But what other constitutional rights that we, as Americans, possess should be contingent on how we behave on social media?
PARKER: Well, let's be clear. I take an oath that supports the amendments and - and the whole Constitution, both the U.S. and the--
CARLSON: Right.
PARKER: --the state government Constitution. And so, this is really not about impinging on constitutional rights. This is really about safety. This is really about how do we, in fact, make the State of New York as safe as possible.
CARLSON: Right.
PARKER: Now, we've already been very safe. We're one of the - the top three safest states in the entire country, particularly when you look at, you know, - you know, mass shootings, thank God.
But we can always be safer, and we can always make sure that what happened in Pittsburgh, what we saw in Parkland, what we saw in Orlando doesn't happen here.
And so, this - this law simply says let's look at, you know, what people are putting out on social media as a, you know, the - you know, part of a - a set of criteria that we're using to determine who gets handguns--
CARLSON: OK.
PARKER: --because what we've--
CARLSON: Well but then - but - but - but hold on, but - but--
PARKER: --what we've--
CARLSON: --and, by the way, I agree with your desire to make your state and - and every state as safe as - as we possibly can. But why restrict it to gun owners?
I mean you are an elected official. You are a State Senator. You wield a lot of power. You control people's lives. Why shouldn't I have the password to your social media accounts, so we can assess whether you should be wielding the power that you do?
PARKER: Well somebody (ph) should put that law and maybe we can - we could do that.
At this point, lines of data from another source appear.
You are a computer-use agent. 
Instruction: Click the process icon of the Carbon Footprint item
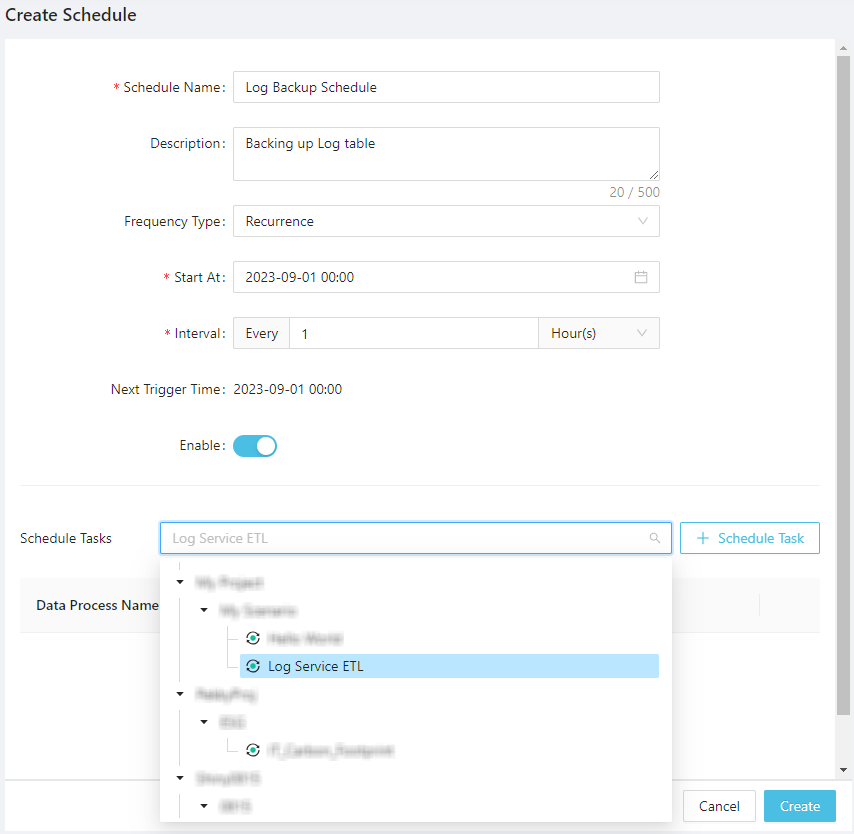[x=253, y=750]
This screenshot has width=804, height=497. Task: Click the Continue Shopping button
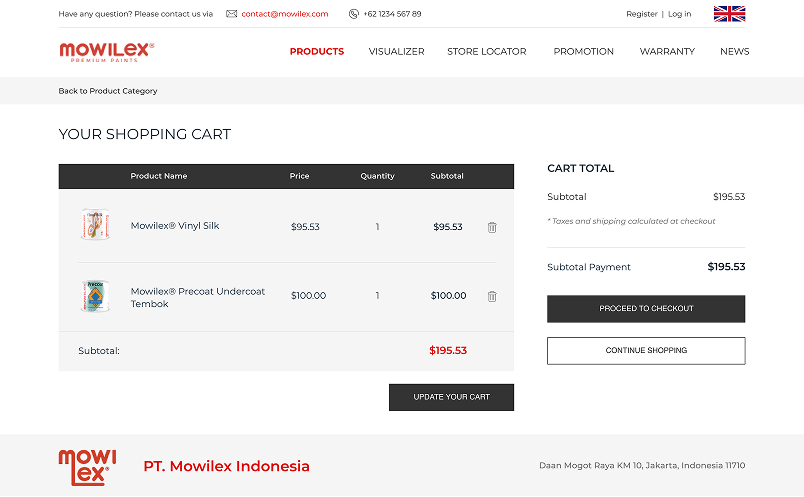click(x=646, y=351)
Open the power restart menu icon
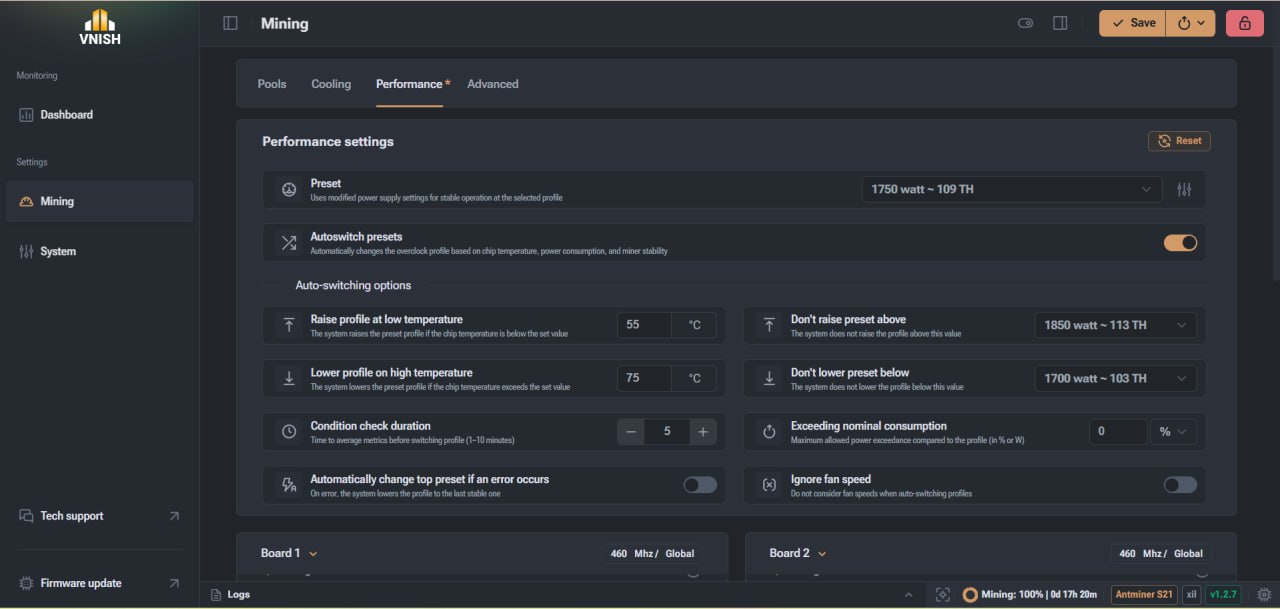Screen dimensions: 1280x609 (x=1191, y=23)
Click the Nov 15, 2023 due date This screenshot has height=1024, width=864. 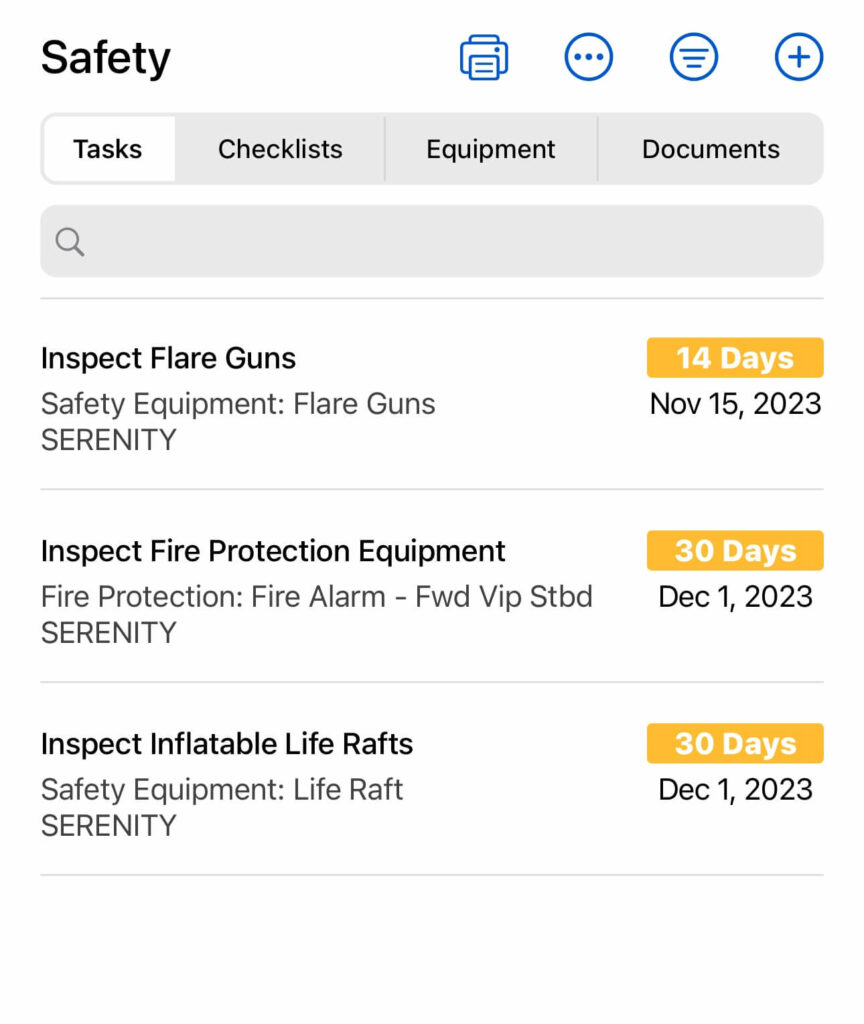click(735, 404)
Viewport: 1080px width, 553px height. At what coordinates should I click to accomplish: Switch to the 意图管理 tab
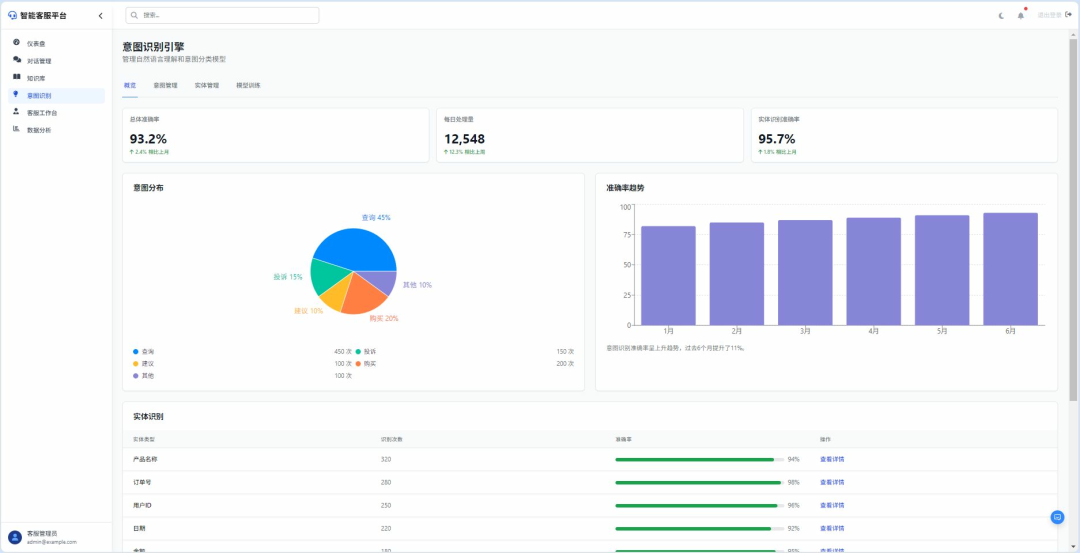165,86
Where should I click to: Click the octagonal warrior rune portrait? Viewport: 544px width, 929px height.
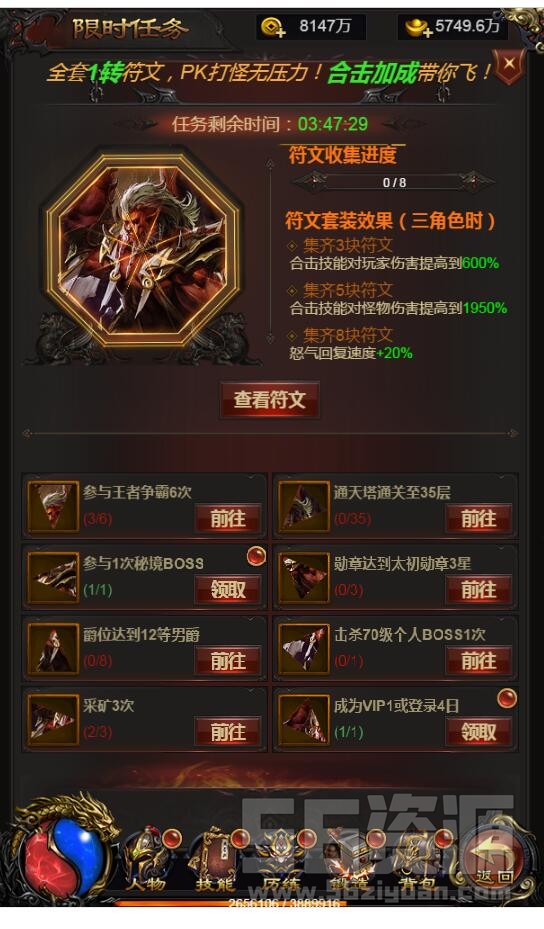142,250
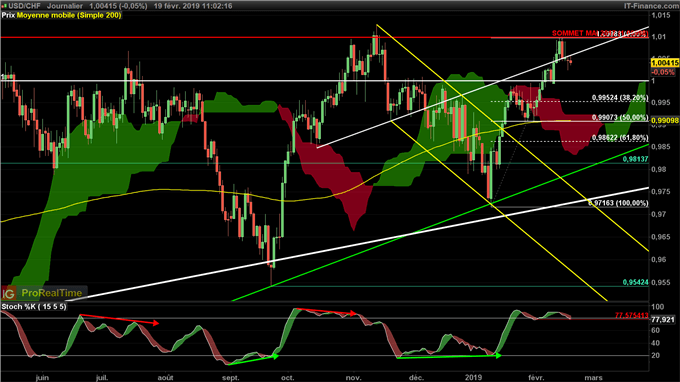Click the yellow 1,00415 current price tag

pos(665,63)

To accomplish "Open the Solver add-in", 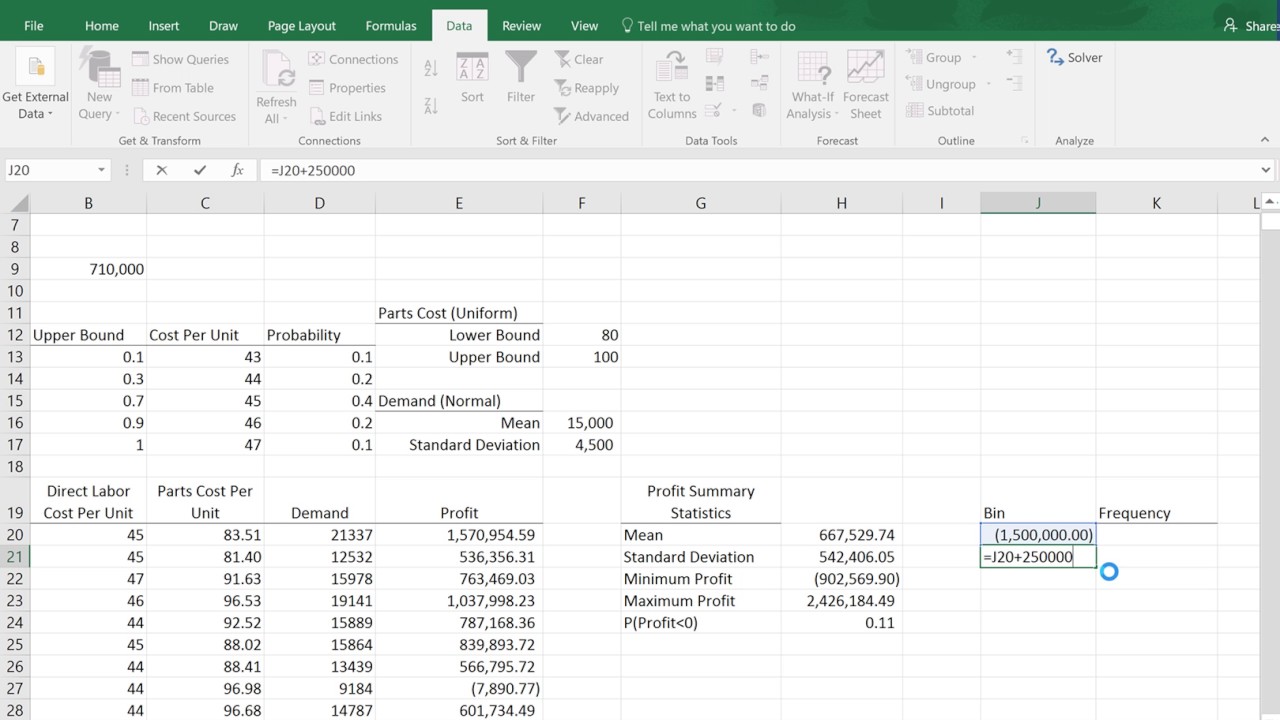I will coord(1074,58).
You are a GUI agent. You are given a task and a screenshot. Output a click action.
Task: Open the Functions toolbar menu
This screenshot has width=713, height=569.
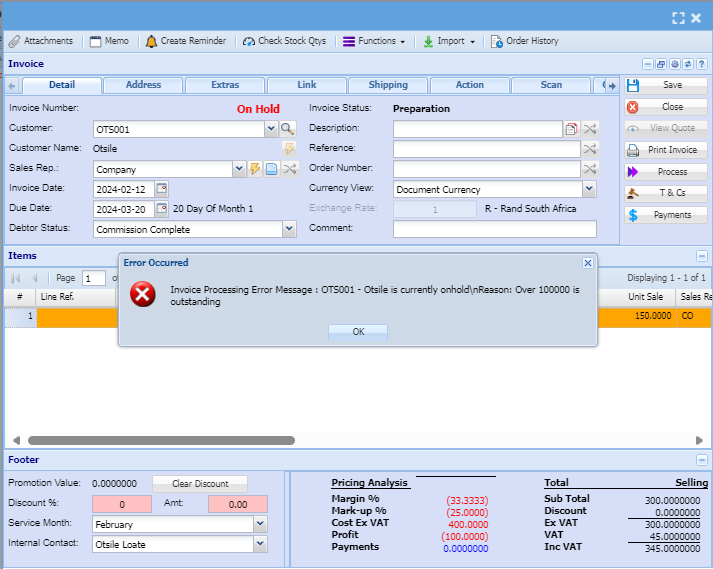coord(374,41)
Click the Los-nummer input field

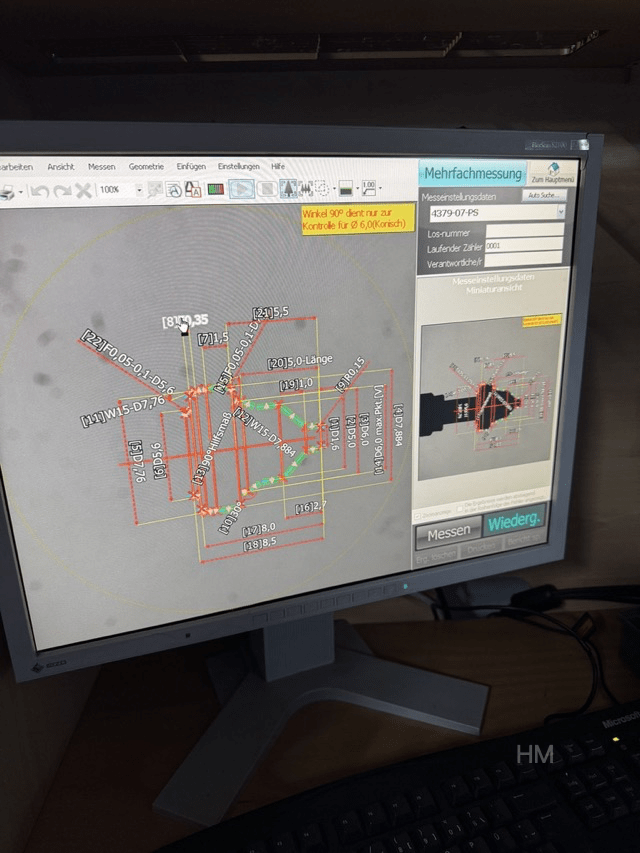(x=525, y=230)

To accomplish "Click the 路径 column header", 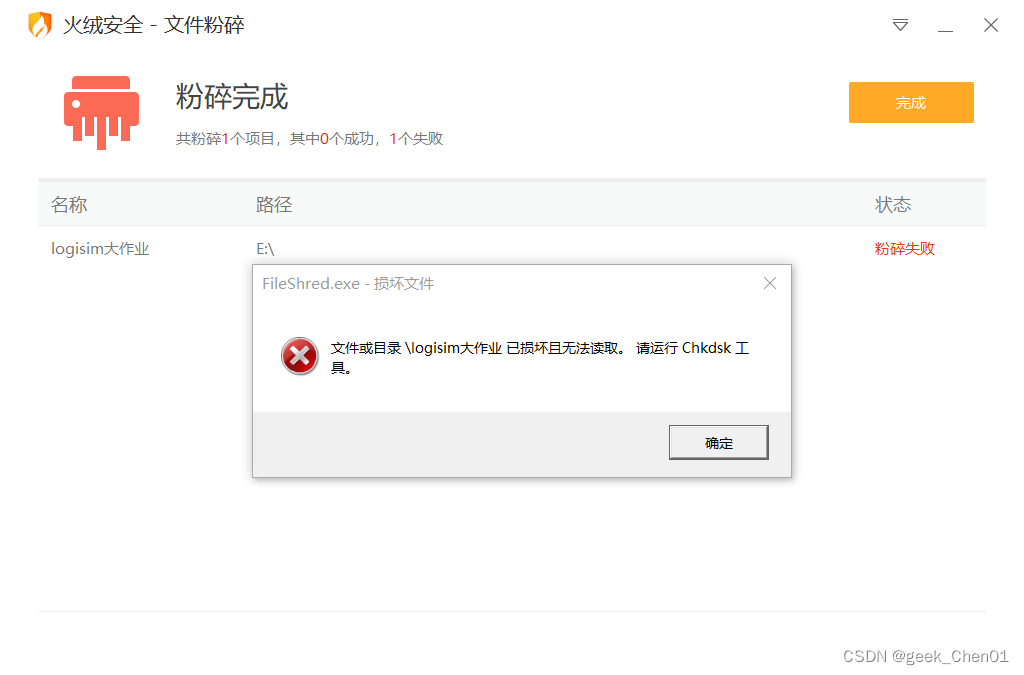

My, first of all, my social--
CARLSON: Well no, no, no, but no, but it's a--
PARKER: --my social media--
CARLSON: --sincere question. Would you send me - would you send me your password?
PARKER: Tucker - Tucker, my social media is open right now. You can go on it and look at it, anybody can look at it. It's public information.
CARLSON: I don't know. Why don't you--
PARKER: So, people can look at--
CARLSON: --why don't you send but - but hold on--
PARKER: --at my social media.
CARLSON: --why don't you send me your passwords, and I'll find out how open it really is.
PARKER: Well, again - again--
CARLSON: You're - you're requiring gun owners to give you their passwords. Why shouldn't they turn around and ask you for the same? That's--
PARKER: Well, look--
CARLSON: --a sincere question.
PARKER: --look, what we should be talking about is how do we make the state of New York safe? And I'm simply saying, right now, we're not as safe as we can be, because people are saying things on social media, and we're not using that--
CARLSON: Right.
PARKER: --and looking at that as we, in fact, give out a weapon that can that - that is used to kill people.
CARLSON: OK. But I--
PARKER: Period (ph).
CARLSON: --I - I - I get what you're saying. I guess I'm just wondering why we're restricting. I mean as long as, and you've said that privacy is not a concern, and if you have concerns about privacy, you know, don't - don't carry a gun, don't buy a gun.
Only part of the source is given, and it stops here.